Bulk exporting all Knowledge Articles for bulk translation

Alex Coope - SN · ‎09-29-2021

In the Tokyo release, it is now possible to perform "Bulk Article Translations" via the Localization Framework. 
Check the release notes here for more info.

I recently got asked this question by a Customer, where-by they suddenly had a business requirement to translate their entire KB (thousands of articles). Always up for a challenge I put pen to paper and tried something, so lets play out the scenario.

Imagine the scenario
You have an established English KB (or more than one) and for a new business reason you now need to have it translated into a number of additional languages. You don't have much time to do it and you don't currently have the luxury of being able to review the architecture of your KB, yet you do know the priority Articles that would need to be translated.

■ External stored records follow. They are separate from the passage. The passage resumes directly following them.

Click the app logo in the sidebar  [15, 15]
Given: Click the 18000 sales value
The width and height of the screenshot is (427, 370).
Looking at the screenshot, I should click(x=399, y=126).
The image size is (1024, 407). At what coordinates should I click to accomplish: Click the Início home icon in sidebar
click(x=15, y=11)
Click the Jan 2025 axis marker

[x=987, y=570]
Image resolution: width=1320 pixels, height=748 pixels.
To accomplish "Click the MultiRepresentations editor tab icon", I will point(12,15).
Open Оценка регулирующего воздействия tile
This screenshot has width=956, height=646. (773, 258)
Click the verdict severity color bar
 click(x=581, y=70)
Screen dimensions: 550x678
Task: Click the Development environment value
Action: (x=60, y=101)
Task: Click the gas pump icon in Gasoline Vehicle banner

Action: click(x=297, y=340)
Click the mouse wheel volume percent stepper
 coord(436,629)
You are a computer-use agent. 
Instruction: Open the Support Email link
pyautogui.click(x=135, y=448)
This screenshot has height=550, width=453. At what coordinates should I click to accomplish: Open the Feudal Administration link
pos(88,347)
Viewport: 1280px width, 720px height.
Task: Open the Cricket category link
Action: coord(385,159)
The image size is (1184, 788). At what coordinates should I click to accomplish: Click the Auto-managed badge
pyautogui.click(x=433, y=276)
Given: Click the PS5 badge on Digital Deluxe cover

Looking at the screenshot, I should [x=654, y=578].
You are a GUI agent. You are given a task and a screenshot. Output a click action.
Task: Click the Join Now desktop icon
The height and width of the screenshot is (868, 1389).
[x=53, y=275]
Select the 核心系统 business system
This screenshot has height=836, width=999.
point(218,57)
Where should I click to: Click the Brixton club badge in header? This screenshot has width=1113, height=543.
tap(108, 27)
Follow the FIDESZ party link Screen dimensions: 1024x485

From our training (available here) we know that translated articles work in a Parent > Child relationship like this:

We also know that all articles (no matter the language) are populated in the [kb_knowledge] table (or an extension there-of), just with certain values in certain fields in order to work as necessary (imagine Category, Short description etc). We therefore have a bunch of options to translate these articles available to us:

Manually create the Translated (child) articles - there's nothing wrong with this approach at all, except in this scenario it will take a long time. Whilst it is a perfectly valid option and fits a lot of use-cases, it's not the topic of what we'll cover in this post.
Leverage "Translation Management" within Knowledge Management to allow us to easily translate the articles either manually or via an MT - absolutely nothing wrong with this approach either as it also covers many use-cases and is really good for net-new articles, just not the subject we'll cover in this post.
Excel export a defined and filtered list of articles to re-import later - I typically see this as the most common approach, however it has just as many cons as it does pros. One of the big cons is that Excel's cell character limit is 32,000 chars, which means if you are needing to work with large HTML heavy formatted articles, you could reach that limit quite easily.

What if I said there could be another way, to do it with XML?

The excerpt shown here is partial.